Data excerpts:
Segment Open
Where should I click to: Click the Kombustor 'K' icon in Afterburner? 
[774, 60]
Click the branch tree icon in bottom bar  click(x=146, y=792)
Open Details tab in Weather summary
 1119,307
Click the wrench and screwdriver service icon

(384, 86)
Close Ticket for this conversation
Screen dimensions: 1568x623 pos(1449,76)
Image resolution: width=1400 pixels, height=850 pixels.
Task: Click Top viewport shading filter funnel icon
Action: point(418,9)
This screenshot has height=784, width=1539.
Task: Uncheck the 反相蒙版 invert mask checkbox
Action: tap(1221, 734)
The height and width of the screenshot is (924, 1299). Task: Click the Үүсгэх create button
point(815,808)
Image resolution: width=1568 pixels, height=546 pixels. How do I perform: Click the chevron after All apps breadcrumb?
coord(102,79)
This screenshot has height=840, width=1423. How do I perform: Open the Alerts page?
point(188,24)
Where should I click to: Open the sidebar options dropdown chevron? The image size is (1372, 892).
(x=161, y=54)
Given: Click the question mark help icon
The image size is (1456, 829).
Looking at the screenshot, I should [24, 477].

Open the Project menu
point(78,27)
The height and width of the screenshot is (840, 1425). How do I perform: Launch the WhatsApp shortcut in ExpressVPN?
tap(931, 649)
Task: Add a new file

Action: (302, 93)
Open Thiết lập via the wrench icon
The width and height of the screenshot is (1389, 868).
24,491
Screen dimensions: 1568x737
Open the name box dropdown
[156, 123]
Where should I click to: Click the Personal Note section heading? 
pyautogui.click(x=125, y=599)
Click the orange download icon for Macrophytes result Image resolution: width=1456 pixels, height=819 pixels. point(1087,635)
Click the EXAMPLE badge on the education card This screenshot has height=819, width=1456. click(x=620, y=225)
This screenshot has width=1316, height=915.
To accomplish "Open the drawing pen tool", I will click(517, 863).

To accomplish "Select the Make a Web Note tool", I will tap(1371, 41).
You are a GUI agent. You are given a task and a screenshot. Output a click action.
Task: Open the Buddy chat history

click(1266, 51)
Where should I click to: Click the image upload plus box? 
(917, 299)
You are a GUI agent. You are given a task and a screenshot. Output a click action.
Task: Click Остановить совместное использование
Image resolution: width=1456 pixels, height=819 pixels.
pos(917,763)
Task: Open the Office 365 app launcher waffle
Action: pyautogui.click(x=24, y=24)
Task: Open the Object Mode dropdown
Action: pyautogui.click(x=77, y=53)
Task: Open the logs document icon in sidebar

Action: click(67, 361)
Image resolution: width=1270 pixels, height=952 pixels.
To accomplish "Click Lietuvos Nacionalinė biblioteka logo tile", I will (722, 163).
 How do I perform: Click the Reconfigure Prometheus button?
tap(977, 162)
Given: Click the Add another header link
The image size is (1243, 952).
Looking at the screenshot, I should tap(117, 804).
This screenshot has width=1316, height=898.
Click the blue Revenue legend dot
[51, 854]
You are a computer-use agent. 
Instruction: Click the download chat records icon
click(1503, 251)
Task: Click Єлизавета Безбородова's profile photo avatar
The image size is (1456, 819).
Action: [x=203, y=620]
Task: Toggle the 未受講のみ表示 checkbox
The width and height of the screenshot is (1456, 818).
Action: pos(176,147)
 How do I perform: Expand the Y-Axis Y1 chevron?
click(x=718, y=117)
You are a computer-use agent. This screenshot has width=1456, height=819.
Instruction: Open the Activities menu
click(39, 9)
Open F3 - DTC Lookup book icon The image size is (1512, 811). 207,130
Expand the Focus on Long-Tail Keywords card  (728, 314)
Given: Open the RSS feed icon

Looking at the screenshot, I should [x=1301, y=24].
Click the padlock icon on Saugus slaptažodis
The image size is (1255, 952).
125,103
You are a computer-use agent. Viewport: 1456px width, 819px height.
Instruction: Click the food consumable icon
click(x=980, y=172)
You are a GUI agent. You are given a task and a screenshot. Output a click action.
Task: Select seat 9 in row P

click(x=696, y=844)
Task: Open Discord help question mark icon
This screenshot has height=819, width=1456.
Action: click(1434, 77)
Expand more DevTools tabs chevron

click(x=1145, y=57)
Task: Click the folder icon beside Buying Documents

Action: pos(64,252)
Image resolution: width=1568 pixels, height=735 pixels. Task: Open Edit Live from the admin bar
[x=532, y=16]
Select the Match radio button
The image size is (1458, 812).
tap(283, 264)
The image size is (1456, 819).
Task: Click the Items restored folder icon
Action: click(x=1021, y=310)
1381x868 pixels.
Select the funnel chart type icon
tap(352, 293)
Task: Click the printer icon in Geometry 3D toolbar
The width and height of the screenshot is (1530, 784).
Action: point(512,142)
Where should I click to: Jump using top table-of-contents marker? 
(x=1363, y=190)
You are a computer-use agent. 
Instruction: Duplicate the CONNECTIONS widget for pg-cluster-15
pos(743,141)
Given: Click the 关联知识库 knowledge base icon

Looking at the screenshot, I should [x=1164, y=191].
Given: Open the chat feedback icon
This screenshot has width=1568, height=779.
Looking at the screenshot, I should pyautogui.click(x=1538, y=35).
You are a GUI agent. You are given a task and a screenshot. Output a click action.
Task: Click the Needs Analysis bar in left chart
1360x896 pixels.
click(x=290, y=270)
Segment Closed
◆ **EXERCISE AIM**
A complete and exact repetition of the entries is required.

◆ **RESULT OF THE EXERCISE**
Where should I click to: Click the Kombustor 'K' icon in Afterburner? 
[774, 60]
Click the branch tree icon in bottom bar  click(x=146, y=792)
Open Details tab in Weather summary
 1119,307
Click the wrench and screwdriver service icon

(384, 86)
Close Ticket for this conversation
Screen dimensions: 1568x623 pos(1449,76)
Image resolution: width=1400 pixels, height=850 pixels.
Task: Click Top viewport shading filter funnel icon
Action: point(418,9)
This screenshot has height=784, width=1539.
Task: Uncheck the 反相蒙版 invert mask checkbox
Action: tap(1221, 734)
The height and width of the screenshot is (924, 1299). Task: Click the Үүсгэх create button
point(815,808)
Image resolution: width=1568 pixels, height=546 pixels. How do I perform: Click the chevron after All apps breadcrumb?
coord(102,79)
This screenshot has height=840, width=1423. How do I perform: Open the Alerts page?
point(188,24)
Where should I click to: Open the sidebar options dropdown chevron? The image size is (1372, 892).
(x=161, y=54)
Given: Click the question mark help icon
The image size is (1456, 829).
Looking at the screenshot, I should [24, 477].

Open the Project menu
point(78,27)
The height and width of the screenshot is (840, 1425). How do I perform: Launch the WhatsApp shortcut in ExpressVPN?
tap(931, 649)
Task: Add a new file

Action: (302, 93)
Open Thiết lập via the wrench icon
The width and height of the screenshot is (1389, 868).
24,491
Screen dimensions: 1568x737
Open the name box dropdown
[156, 123]
Where should I click to: Click the Personal Note section heading? 
pyautogui.click(x=125, y=599)
Click the orange download icon for Macrophytes result Image resolution: width=1456 pixels, height=819 pixels. point(1087,635)
Click the EXAMPLE badge on the education card This screenshot has height=819, width=1456. click(x=620, y=225)
This screenshot has width=1316, height=915.
To accomplish "Open the drawing pen tool", I will click(517, 863).

To accomplish "Select the Make a Web Note tool", I will tap(1371, 41).
You are a GUI agent. You are given a task and a screenshot. Output a click action.
Task: Open the Buddy chat history

click(1266, 51)
Where should I click to: Click the image upload plus box? 
(917, 299)
You are a GUI agent. You are given a task and a screenshot. Output a click action.
Task: Click Остановить совместное использование
Image resolution: width=1456 pixels, height=819 pixels.
pos(917,763)
Task: Open the Office 365 app launcher waffle
Action: pyautogui.click(x=24, y=24)
Task: Open the Object Mode dropdown
Action: pyautogui.click(x=77, y=53)
Task: Open the logs document icon in sidebar

Action: click(67, 361)
Image resolution: width=1270 pixels, height=952 pixels.
To accomplish "Click Lietuvos Nacionalinė biblioteka logo tile", I will (722, 163).
 How do I perform: Click the Reconfigure Prometheus button?
tap(977, 162)
Given: Click the Add another header link
The image size is (1243, 952).
Looking at the screenshot, I should tap(117, 804).
This screenshot has width=1316, height=898.
Click the blue Revenue legend dot
[51, 854]
You are a computer-use agent. 
Instruction: Click the download chat records icon
click(1503, 251)
Task: Click Єлизавета Безбородова's profile photo avatar
The image size is (1456, 819).
Action: [x=203, y=620]
Task: Toggle the 未受講のみ表示 checkbox
The width and height of the screenshot is (1456, 818).
Action: pos(176,147)
 How do I perform: Expand the Y-Axis Y1 chevron?
click(x=718, y=117)
You are a computer-use agent. This screenshot has width=1456, height=819.
Instruction: Open the Activities menu
click(39, 9)
Open F3 - DTC Lookup book icon The image size is (1512, 811). 207,130
Expand the Focus on Long-Tail Keywords card  (728, 314)
Given: Open the RSS feed icon

Looking at the screenshot, I should [x=1301, y=24].
Click the padlock icon on Saugus slaptažodis
The image size is (1255, 952).
125,103
You are a computer-use agent. Viewport: 1456px width, 819px height.
Instruction: Click the food consumable icon
click(x=980, y=172)
You are a GUI agent. You are given a task and a screenshot. Output a click action.
Task: Select seat 9 in row P

click(x=696, y=844)
Task: Open Discord help question mark icon
This screenshot has height=819, width=1456.
Action: click(1434, 77)
Expand more DevTools tabs chevron

click(x=1145, y=57)
Task: Click the folder icon beside Buying Documents

Action: pos(64,252)
Image resolution: width=1568 pixels, height=735 pixels. Task: Open Edit Live from the admin bar
[x=532, y=16]
Select the Match radio button
The image size is (1458, 812).
tap(283, 264)
The image size is (1456, 819).
Task: Click the Items restored folder icon
Action: click(x=1021, y=310)
1381x868 pixels.
Select the funnel chart type icon
tap(352, 293)
Task: Click the printer icon in Geometry 3D toolbar
The width and height of the screenshot is (1530, 784).
Action: point(512,142)
Where should I click to: Jump using top table-of-contents marker? 
(x=1363, y=190)
You are a computer-use agent. 
Instruction: Duplicate the CONNECTIONS widget for pg-cluster-15
pos(743,141)
Given: Click the 关联知识库 knowledge base icon

Looking at the screenshot, I should [x=1164, y=191].
Given: Open the chat feedback icon
This screenshot has width=1568, height=779.
Looking at the screenshot, I should pyautogui.click(x=1538, y=35).
You are a GUI agent. You are given a task and a screenshot. Output a click action.
Task: Click the Needs Analysis bar in left chart
1360x896 pixels.
click(x=290, y=270)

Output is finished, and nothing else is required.